Di sini kita musti percaya kalau wakil rakyat itu benar-benar mewakili rakyat. Rakyat ingin sejahtera maka wakilnya lebih dulu sejahtera. Rakyat ingin keadilan maka serahkan itu pada mekanisme yang sudah disusun oleh wakilnya. Sungguh keji kalau kita menuduh wakil rakyat sengaja mengabaikan suara rakyat karena mereka -semuanya itu- telah dipilih oleh rakyat. Tak mungkin rakyat keliru memilih wakilnya apalagi khilaf memilih pemimpinnya. Maka percayalah kalau komisioner KPK yang sudah ditetapkan itu adalah pilihan paling baik dari rakyat melalui wakilnya.

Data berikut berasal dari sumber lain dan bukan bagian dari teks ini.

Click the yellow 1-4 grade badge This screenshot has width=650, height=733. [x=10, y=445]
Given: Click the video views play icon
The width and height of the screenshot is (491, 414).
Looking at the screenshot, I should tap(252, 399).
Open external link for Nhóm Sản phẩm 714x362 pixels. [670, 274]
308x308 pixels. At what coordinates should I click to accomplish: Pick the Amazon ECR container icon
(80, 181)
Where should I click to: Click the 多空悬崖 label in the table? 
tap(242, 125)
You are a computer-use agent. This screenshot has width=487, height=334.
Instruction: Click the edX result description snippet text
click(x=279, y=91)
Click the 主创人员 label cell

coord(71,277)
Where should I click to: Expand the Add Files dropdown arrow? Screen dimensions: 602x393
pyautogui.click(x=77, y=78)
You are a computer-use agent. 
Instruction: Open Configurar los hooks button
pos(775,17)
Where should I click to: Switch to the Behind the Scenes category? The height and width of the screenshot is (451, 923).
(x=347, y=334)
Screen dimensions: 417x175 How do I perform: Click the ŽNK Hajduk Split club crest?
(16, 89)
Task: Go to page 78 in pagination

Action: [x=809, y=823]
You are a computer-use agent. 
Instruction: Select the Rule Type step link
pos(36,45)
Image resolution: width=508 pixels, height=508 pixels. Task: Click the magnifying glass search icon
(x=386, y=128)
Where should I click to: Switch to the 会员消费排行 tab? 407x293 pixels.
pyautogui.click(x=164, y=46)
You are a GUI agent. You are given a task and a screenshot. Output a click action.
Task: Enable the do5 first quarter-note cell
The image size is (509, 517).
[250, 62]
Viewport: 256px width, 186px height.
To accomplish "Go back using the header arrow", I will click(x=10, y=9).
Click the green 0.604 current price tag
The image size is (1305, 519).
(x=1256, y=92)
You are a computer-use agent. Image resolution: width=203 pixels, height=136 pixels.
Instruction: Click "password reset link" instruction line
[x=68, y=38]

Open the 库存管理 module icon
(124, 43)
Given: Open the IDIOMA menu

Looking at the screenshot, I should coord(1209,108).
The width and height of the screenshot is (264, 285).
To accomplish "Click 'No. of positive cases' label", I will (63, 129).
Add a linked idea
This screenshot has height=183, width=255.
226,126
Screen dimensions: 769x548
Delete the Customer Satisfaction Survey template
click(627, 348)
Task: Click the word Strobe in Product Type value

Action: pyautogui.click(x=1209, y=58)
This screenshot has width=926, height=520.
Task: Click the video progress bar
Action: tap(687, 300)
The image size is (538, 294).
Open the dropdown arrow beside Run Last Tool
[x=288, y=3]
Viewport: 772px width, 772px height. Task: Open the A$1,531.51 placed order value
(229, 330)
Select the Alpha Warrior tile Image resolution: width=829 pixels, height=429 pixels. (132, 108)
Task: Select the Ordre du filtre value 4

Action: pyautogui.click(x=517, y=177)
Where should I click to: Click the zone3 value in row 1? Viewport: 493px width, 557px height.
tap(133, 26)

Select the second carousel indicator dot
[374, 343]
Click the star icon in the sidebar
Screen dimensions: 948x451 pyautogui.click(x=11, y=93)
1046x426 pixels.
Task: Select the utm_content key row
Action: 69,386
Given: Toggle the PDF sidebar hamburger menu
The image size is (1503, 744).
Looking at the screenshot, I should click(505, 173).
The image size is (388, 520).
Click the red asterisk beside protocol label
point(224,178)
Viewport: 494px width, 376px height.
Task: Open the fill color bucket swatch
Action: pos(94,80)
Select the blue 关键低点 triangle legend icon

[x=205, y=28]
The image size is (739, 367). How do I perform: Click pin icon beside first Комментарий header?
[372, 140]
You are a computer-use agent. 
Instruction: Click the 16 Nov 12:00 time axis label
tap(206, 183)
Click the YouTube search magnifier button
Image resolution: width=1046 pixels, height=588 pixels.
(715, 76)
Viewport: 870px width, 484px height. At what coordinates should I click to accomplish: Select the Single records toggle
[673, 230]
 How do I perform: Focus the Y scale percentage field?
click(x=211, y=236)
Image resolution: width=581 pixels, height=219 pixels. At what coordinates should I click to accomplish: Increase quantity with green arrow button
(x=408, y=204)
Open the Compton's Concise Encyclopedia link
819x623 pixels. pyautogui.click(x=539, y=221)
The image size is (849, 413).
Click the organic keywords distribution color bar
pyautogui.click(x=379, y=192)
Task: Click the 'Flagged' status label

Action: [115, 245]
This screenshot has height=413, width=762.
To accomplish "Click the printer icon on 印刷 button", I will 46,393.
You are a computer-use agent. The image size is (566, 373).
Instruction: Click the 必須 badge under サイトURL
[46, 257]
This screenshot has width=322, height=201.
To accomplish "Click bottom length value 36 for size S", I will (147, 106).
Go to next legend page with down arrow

Katanya kalau ingin pemimpin KPK yang ideal carilah di surga. Itu yang dikatakan orang di istana. Sungguh ini peryataan yang mulia dan luar biasa. Perkataan yang jujur dan menyejukkan. Berarti memang kita sekarang tinggal di neraka. Karena hanya nerakalah lokasi yang berlawanan dengan surga. Bijak orang istana mengatakan itu karena mereka pasti mengerti suasana yang ada di lingkungannya. Rakyat diajari untuk memahami di mana mereka berada dan rakyat diminta mengerti mengapa keadaan seringkali tak sesuai dengan yang mereka harap.
Kita harus memuji langkah Dewan yang akan merevisi UU KPK. Biarlah lembaga ini diawasi, dikendalikan, dan tidak main tangkap sebagaimana yang dulu mereka kerjakan. KPK katanya harus konsisten di pencegahan. Cegahlah semua gejala sehingga tak muncul penyakitnya tiba-tiba. Ambillah contoh demam berdarah yang mana pencegahanya dimulai dari kuras kamar mandi, awasi genangan air, dan jangan ada tumpukan baju kotor di mana-mana.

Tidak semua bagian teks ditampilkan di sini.